→ PROBLEM TO WORK ON: Quote the lines of the data below verbatim, beginning at the line that contains "Viewport: 539px width, 392px height." and ending at the last line, both included, and excluding pictures.

☆ ☆ ☆ ☆ ☆ ☆ ☆

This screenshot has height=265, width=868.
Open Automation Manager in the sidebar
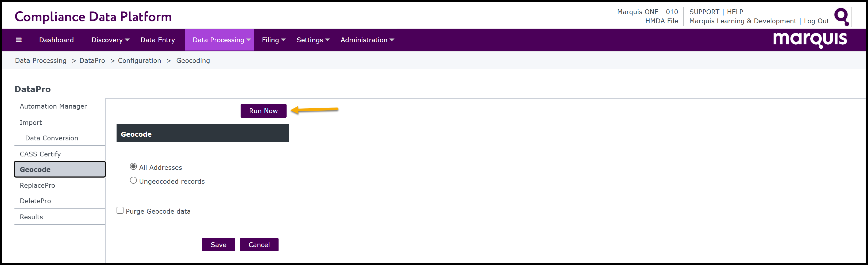tap(53, 106)
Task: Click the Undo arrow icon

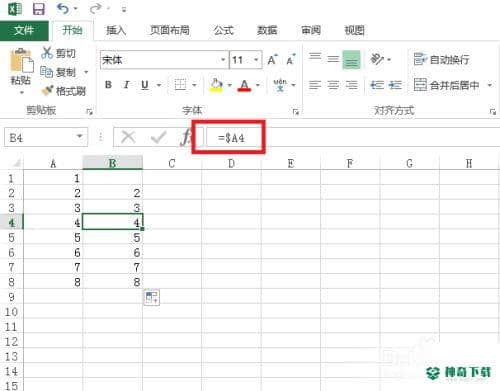Action: [63, 9]
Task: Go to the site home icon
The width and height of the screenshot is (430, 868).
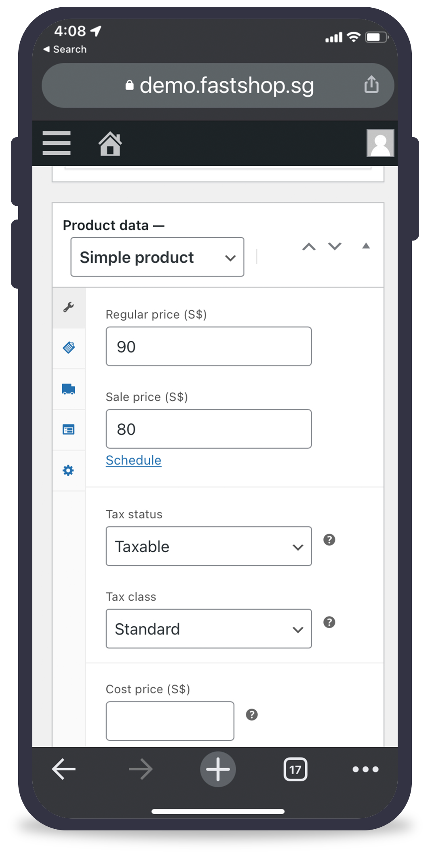Action: coord(110,144)
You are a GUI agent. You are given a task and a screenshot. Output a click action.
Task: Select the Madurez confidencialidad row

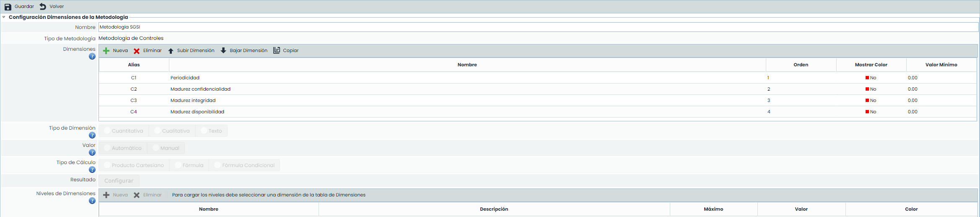200,89
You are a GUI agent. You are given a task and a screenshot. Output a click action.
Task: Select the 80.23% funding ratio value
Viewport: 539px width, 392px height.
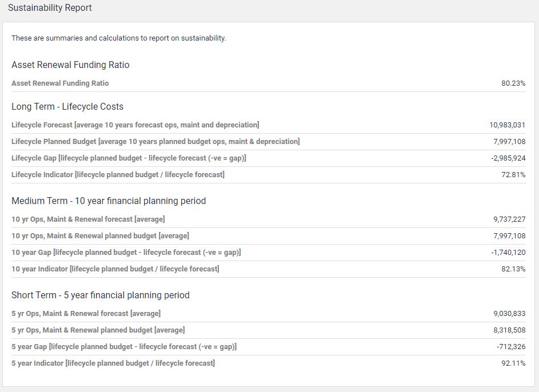513,83
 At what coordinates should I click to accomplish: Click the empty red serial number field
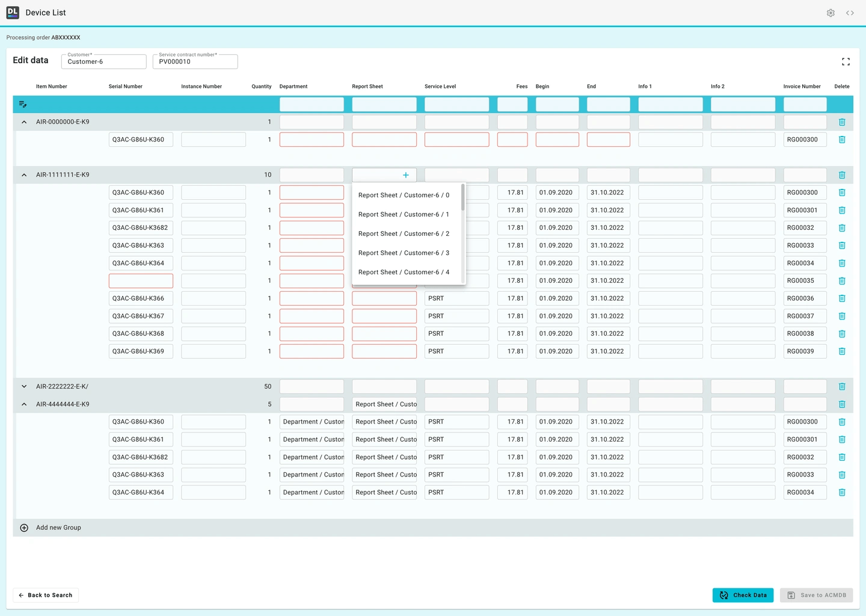click(141, 281)
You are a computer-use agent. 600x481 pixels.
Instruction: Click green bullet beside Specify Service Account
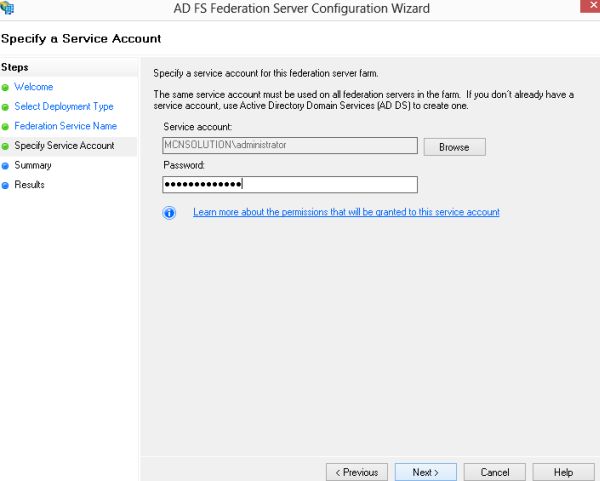pos(5,146)
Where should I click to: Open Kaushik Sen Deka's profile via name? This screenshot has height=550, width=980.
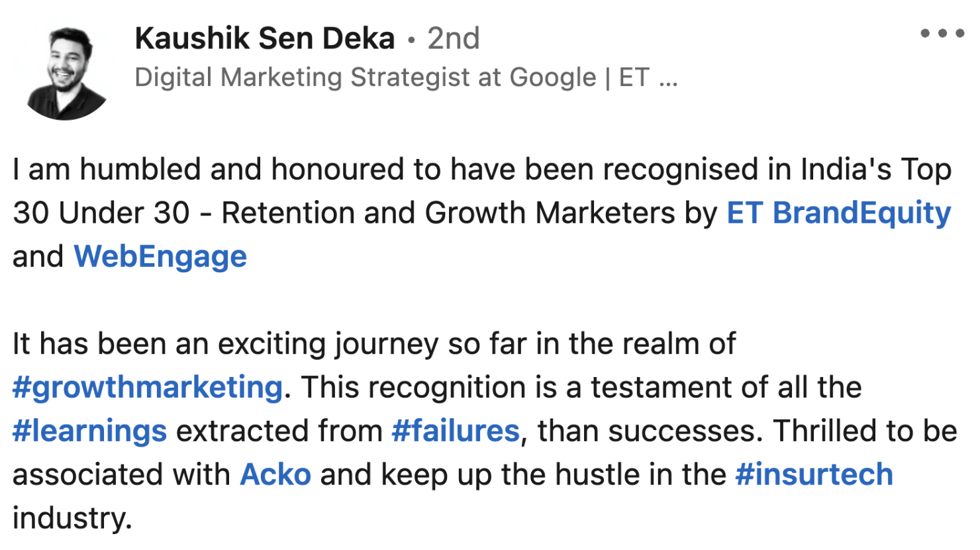point(264,38)
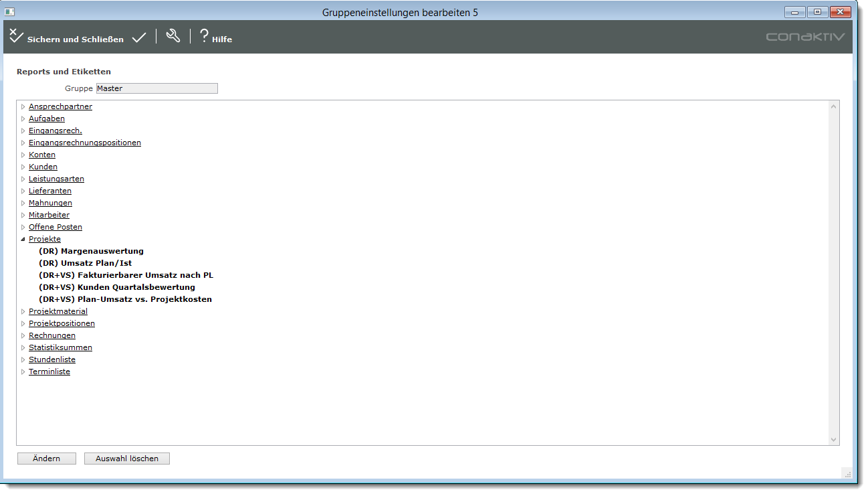
Task: Select (DR) Margenauswertung report
Action: (x=91, y=251)
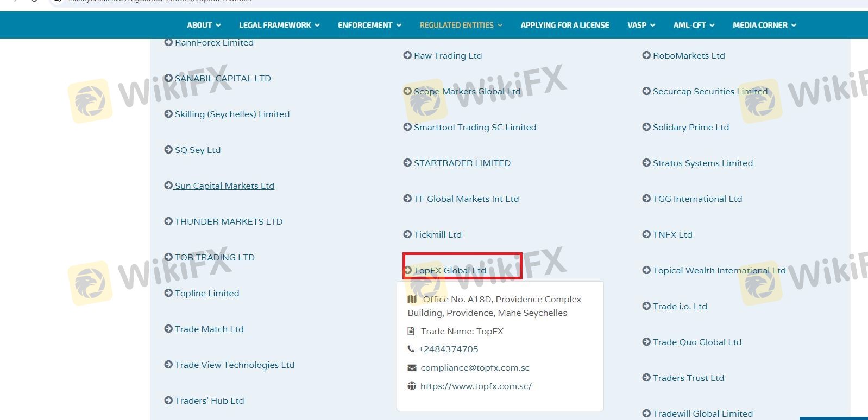868x420 pixels.
Task: Click the phone icon in TopFX popup
Action: click(x=411, y=349)

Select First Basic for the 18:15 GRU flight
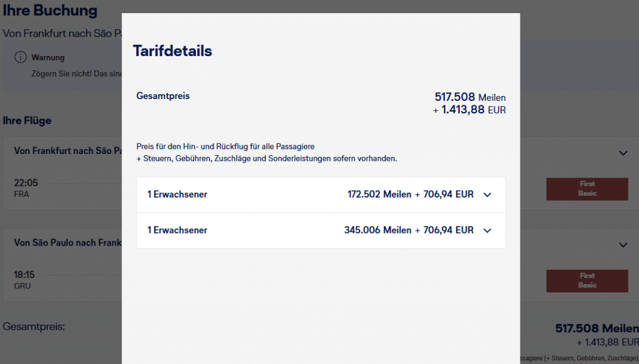click(587, 280)
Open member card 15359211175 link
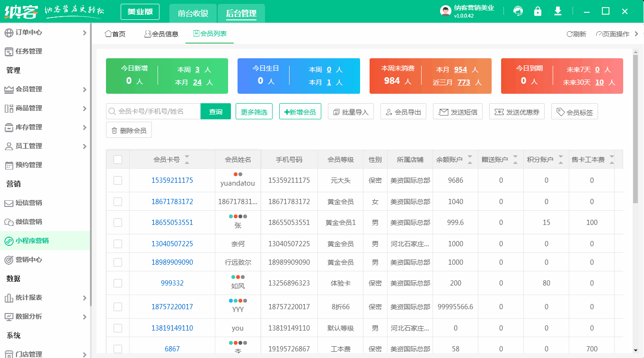Image resolution: width=644 pixels, height=358 pixels. pos(173,180)
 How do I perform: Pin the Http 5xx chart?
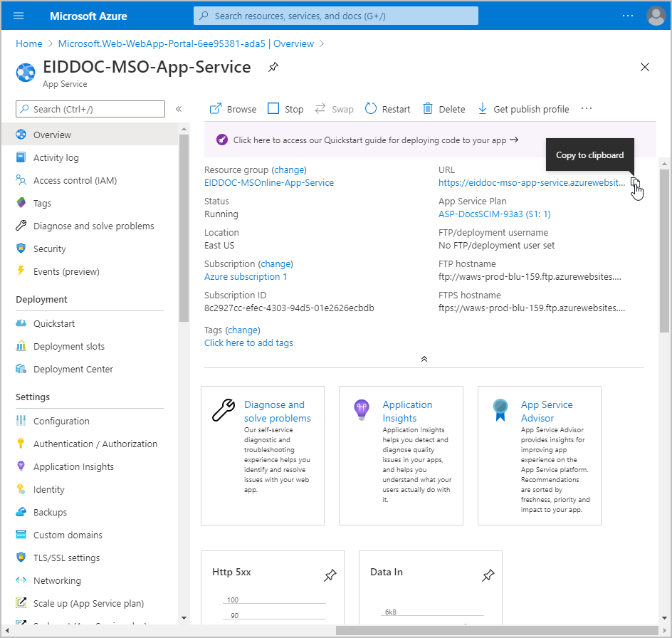coord(330,575)
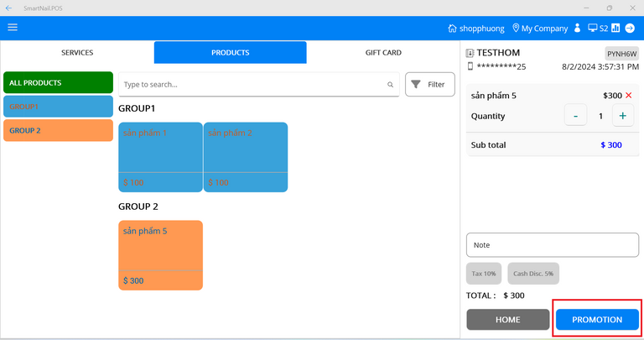Click the Note input field
Screen dimensions: 644x340
coord(552,245)
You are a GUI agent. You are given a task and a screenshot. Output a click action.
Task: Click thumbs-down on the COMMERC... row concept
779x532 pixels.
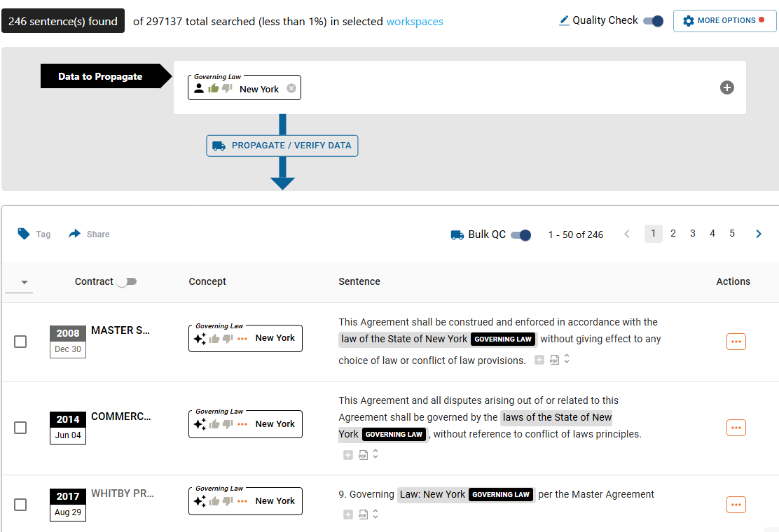coord(227,424)
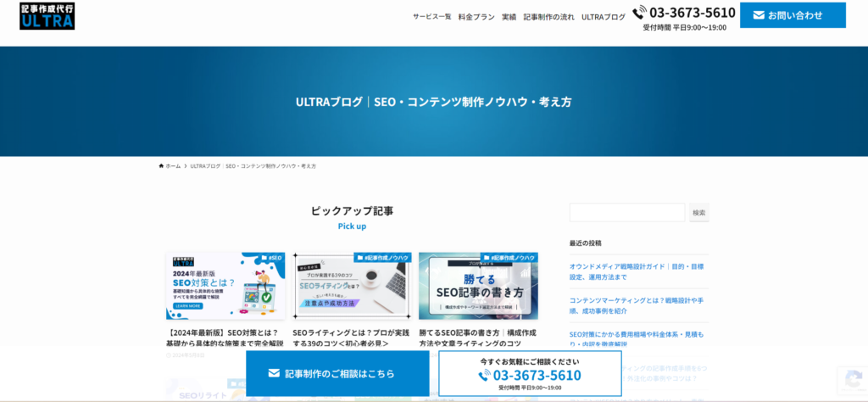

☆ ☆ ☆ ☆ ☆ ☆ ☆

→ ANSWER BOX:
Viewport: 539px width, 392px height.
513,83
 At what coordinates should I click to accomplish: Click the empty red serial number field
click(141, 281)
You are a computer-use agent. 600x481 pixels.
Instruction: Click green bullet beside Specify Service Account
pos(5,146)
Where should I click to: Open Kaushik Sen Deka's profile via name? This screenshot has height=550, width=980.
point(264,38)
Task: Select (DR) Margenauswertung report
Action: (x=91, y=251)
868x420 pixels.
Task: Click the phone icon in TopFX popup
Action: click(x=411, y=349)

Select First Basic for the 18:15 GRU flight
click(587, 280)
Open member card 15359211175 link
Image resolution: width=644 pixels, height=358 pixels. pos(173,180)
 How do I perform: Pin the Http 5xx chart?
coord(330,575)
Click the Note input field
Screen dimensions: 644x340
coord(552,245)
You are a GUI agent. You are given a task and a screenshot. Output a click action.
Task: Click thumbs-down on the COMMERC... row concept
779x532 pixels.
coord(227,424)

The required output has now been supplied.